---- Source material

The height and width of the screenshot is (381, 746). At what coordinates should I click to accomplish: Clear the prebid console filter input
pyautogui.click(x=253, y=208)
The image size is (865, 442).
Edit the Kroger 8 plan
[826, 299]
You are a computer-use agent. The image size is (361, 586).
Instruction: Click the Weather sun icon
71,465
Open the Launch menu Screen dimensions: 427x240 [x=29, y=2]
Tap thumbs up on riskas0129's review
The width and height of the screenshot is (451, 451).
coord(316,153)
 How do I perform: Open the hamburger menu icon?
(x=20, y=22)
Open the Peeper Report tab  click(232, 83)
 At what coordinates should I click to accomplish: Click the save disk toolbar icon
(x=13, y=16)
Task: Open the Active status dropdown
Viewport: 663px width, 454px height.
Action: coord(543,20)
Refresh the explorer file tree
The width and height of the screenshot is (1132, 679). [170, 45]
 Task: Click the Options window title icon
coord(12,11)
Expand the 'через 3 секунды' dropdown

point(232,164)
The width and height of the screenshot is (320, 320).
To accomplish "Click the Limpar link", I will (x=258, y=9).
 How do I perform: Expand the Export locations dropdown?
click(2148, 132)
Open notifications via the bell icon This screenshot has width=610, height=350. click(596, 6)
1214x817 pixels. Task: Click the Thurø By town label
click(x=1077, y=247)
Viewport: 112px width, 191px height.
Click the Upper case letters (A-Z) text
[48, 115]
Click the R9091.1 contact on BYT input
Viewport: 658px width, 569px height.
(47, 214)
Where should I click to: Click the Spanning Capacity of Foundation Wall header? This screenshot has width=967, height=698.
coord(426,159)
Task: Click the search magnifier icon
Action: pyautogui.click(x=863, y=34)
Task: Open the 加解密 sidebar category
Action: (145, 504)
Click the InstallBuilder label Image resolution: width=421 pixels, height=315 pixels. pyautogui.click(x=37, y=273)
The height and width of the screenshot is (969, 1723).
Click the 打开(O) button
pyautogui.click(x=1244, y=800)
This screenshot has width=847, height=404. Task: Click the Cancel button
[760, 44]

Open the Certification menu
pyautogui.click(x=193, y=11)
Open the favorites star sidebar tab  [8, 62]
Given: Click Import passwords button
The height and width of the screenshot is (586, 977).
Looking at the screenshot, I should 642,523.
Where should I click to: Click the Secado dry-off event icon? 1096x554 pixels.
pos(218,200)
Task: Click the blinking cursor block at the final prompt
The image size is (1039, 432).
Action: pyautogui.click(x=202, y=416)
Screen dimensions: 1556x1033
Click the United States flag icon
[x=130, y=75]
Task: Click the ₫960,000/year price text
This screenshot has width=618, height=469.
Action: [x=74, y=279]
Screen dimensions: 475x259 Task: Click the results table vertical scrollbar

--------

• [Task requirements] Reproduce all of the material above line for line, without changing any character.

• [Expected answer]
The height and width of the screenshot is (381, 746). At what coordinates should I click to accomplish: Clear the prebid console filter input
pyautogui.click(x=253, y=208)
The image size is (865, 442).
Edit the Kroger 8 plan
[826, 299]
You are a computer-use agent. The image size is (361, 586).
Instruction: Click the Weather sun icon
71,465
Open the Launch menu Screen dimensions: 427x240 [x=29, y=2]
Tap thumbs up on riskas0129's review
The width and height of the screenshot is (451, 451).
coord(316,153)
 How do I perform: Open the hamburger menu icon?
(x=20, y=22)
Open the Peeper Report tab  click(232, 83)
 At what coordinates should I click to accomplish: Click the save disk toolbar icon
(x=13, y=16)
Task: Open the Active status dropdown
Viewport: 663px width, 454px height.
Action: coord(543,20)
Refresh the explorer file tree
The width and height of the screenshot is (1132, 679). [170, 45]
 Task: Click the Options window title icon
coord(12,11)
Expand the 'через 3 секунды' dropdown

point(232,164)
The width and height of the screenshot is (320, 320).
To accomplish "Click the Limpar link", I will (x=258, y=9).
 How do I perform: Expand the Export locations dropdown?
click(2148, 132)
Open notifications via the bell icon This screenshot has width=610, height=350. click(596, 6)
1214x817 pixels. Task: Click the Thurø By town label
click(x=1077, y=247)
Viewport: 112px width, 191px height.
Click the Upper case letters (A-Z) text
[48, 115]
Click the R9091.1 contact on BYT input
Viewport: 658px width, 569px height.
(47, 214)
Where should I click to: Click the Spanning Capacity of Foundation Wall header? This screenshot has width=967, height=698.
coord(426,159)
Task: Click the search magnifier icon
Action: pyautogui.click(x=863, y=34)
Task: Open the 加解密 sidebar category
Action: (145, 504)
Click the InstallBuilder label Image resolution: width=421 pixels, height=315 pixels. pyautogui.click(x=37, y=273)
The height and width of the screenshot is (969, 1723).
Click the 打开(O) button
pyautogui.click(x=1244, y=800)
This screenshot has width=847, height=404. Task: Click the Cancel button
[760, 44]

Open the Certification menu
pyautogui.click(x=193, y=11)
Open the favorites star sidebar tab  [8, 62]
Given: Click Import passwords button
The height and width of the screenshot is (586, 977).
Looking at the screenshot, I should 642,523.
Where should I click to: Click the Secado dry-off event icon? 1096x554 pixels.
pos(218,200)
Task: Click the blinking cursor block at the final prompt
The image size is (1039, 432).
Action: pyautogui.click(x=202, y=416)
Screen dimensions: 1556x1033
Click the United States flag icon
[x=130, y=75]
Task: Click the ₫960,000/year price text
This screenshot has width=618, height=469.
Action: [x=74, y=279]
Screen dimensions: 475x259 Task: Click the results table vertical scrollbar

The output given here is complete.